Plaintiffs asked that the court disregard Johns-Manville and instead direct its attention to Arizona Helicopters, Inc. v. United States, 4 CI.Ct. 662 (1984), requesting the court to grant a stay of proceedings. In Arizona Helicopters, the court allowed plaintiff a stay after he argued that although he was seeking money damages in each court, those sought in the district court were really equitable as opposed to the legal damages sought in Claims Court. Because the two requests for damages were different, the action arguably fell within the exception enumerated in Casman v. United States, 135 Ct.Cl. 647 (1956), giving the judge jurisdiction to grant a stay. In Casman, the Court of Claims held that jurisdiction was proper because plaintiff requested two substantively different forms of relief from the two forums: an injunction in one court, and a money judgment in the other. Id. at 650.

Plaintiffs’ reliance on Arizona Helicopters and the Casman exception to section 1500 is misplaced. In Arizona Helicopters, plaintiff’s somewhat strained argument gave the judge a benefit-of-the-doubt feeling because of the harshness of dismissal. Id. at 666. Plaintiffs here did not argue that their two complaints asked for different types of relief; indeed, plaintiffs’ constitutional and tort claims each solicit the same money damages based on the same events. Plaintiffs read Casman too broadly, construing its exception as extending to every situation where a plaintiff cannot bring every possible theory of relief in one court. Johns-Manville expressly limited the Casman exception to its particular circumstances, namely, where the plaintiff seeks substantively different relief in each forum. Johns-Manville, 855 F.2d at 1566. Absent this substantive difference, a lack of election does not remove duplicative claims from the purview of 28 U.S.C. § 1500. Since both complaints in this case request the same type of relief, money damages, the Casman exception cannot apply.

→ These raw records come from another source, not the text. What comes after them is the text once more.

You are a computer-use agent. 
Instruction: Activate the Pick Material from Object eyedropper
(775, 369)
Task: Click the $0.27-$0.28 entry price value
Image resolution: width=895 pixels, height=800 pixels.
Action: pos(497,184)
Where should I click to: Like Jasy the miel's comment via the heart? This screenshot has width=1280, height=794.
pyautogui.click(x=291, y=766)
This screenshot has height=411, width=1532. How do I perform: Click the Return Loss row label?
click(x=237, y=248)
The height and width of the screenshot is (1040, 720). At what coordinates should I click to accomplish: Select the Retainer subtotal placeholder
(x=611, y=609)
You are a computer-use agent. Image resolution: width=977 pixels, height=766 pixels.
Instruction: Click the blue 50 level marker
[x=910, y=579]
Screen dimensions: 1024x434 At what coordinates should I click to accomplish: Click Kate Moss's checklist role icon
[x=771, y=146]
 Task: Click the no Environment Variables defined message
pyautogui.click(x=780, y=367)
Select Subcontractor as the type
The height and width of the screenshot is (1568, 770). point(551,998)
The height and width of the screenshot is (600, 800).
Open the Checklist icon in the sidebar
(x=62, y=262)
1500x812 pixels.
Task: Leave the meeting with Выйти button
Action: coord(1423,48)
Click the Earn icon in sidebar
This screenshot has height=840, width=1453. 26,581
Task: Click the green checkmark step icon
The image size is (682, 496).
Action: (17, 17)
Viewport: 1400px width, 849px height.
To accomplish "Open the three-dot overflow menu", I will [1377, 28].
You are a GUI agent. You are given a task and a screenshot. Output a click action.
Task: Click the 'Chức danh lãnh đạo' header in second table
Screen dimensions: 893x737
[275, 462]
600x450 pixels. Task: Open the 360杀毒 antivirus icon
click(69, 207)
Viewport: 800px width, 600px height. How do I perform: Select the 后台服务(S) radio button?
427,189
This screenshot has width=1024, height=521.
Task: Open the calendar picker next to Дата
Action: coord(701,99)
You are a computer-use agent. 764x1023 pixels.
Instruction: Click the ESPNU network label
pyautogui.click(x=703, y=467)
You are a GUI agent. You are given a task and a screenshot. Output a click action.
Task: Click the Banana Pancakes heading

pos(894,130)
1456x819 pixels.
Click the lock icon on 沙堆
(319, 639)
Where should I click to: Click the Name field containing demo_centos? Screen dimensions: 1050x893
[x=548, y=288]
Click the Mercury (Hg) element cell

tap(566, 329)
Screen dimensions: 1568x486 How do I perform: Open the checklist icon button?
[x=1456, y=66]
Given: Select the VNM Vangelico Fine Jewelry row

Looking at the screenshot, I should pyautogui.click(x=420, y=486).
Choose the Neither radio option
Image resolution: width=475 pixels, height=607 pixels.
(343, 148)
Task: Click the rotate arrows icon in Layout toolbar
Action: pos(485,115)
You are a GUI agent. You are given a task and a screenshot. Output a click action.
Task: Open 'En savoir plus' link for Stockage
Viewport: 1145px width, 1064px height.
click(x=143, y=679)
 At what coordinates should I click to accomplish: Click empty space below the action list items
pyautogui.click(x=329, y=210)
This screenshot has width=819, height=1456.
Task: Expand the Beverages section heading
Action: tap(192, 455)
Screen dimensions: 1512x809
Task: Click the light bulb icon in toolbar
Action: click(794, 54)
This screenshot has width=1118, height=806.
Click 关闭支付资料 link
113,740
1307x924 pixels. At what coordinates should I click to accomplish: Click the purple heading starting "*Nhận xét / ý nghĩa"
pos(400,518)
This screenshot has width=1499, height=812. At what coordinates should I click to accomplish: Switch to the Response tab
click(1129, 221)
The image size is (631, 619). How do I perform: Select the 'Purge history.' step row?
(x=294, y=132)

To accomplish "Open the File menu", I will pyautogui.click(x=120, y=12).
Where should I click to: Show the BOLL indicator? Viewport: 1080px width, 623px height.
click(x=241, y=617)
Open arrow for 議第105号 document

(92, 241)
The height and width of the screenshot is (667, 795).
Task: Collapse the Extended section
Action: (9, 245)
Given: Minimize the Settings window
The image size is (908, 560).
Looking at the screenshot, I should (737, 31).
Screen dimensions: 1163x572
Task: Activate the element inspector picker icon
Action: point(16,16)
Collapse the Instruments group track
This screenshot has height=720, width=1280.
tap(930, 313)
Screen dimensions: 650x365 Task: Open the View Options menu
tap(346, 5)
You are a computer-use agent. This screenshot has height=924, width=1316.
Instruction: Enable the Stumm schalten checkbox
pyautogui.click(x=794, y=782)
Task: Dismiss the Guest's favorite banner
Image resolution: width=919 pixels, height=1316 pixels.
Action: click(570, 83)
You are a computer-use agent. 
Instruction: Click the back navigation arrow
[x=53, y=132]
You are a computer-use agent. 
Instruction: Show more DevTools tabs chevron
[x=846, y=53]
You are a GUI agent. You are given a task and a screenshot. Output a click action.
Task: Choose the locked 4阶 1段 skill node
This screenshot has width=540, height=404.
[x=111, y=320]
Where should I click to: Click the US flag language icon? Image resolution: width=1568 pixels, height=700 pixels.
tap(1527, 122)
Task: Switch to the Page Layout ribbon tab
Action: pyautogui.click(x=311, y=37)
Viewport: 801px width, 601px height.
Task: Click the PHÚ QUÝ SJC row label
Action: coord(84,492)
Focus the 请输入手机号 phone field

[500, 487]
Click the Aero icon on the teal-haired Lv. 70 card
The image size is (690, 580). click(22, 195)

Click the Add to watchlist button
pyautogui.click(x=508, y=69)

The court thus finds that plaintiffs’ claims in the district court and Claims Court arose from the same set of operative facts and are identical for the purposes of 28 U.S.C. § 1500. The court therefore has no jurisdiction over the action. As to whether the court may grant plaintiff a stay in the absence of jurisdiction over the case, the answer is clearly negative. As Johns-Manville unequivocally states, “[a] court may not in any case, even in the interest of justice, extend its jurisdiction where none exists.” Johns-Manville, 855 F.2d at 1565. “It is not possible for this court to work within a jurisdictional vacuum.” Connecticut Youth Services v. United States, 16 Cl.Ct. 102, 105 (1989). Absent jurisdiction, the court simply has no power to grant a stay and must dismiss the suit.

CONCLUSION

Because plaintiffs’ claims before the district court and Claims Court arose from the same set of operative facts and requested similar monetary relief, the court finds that they are the same claim for the purposes of 28 U.S.C. § 1500 (1982). The court is therefore deprived of jurisdiction over plaintiffs’ suit, and must dismiss it without leave to refile. The Clerk is directed to enter judgment accordingly.

IT IS SO ORDERED. 
      
      . It was also alleged that weapons systems on the aircraft were used to destroy a number of plaintiffs’ cattle.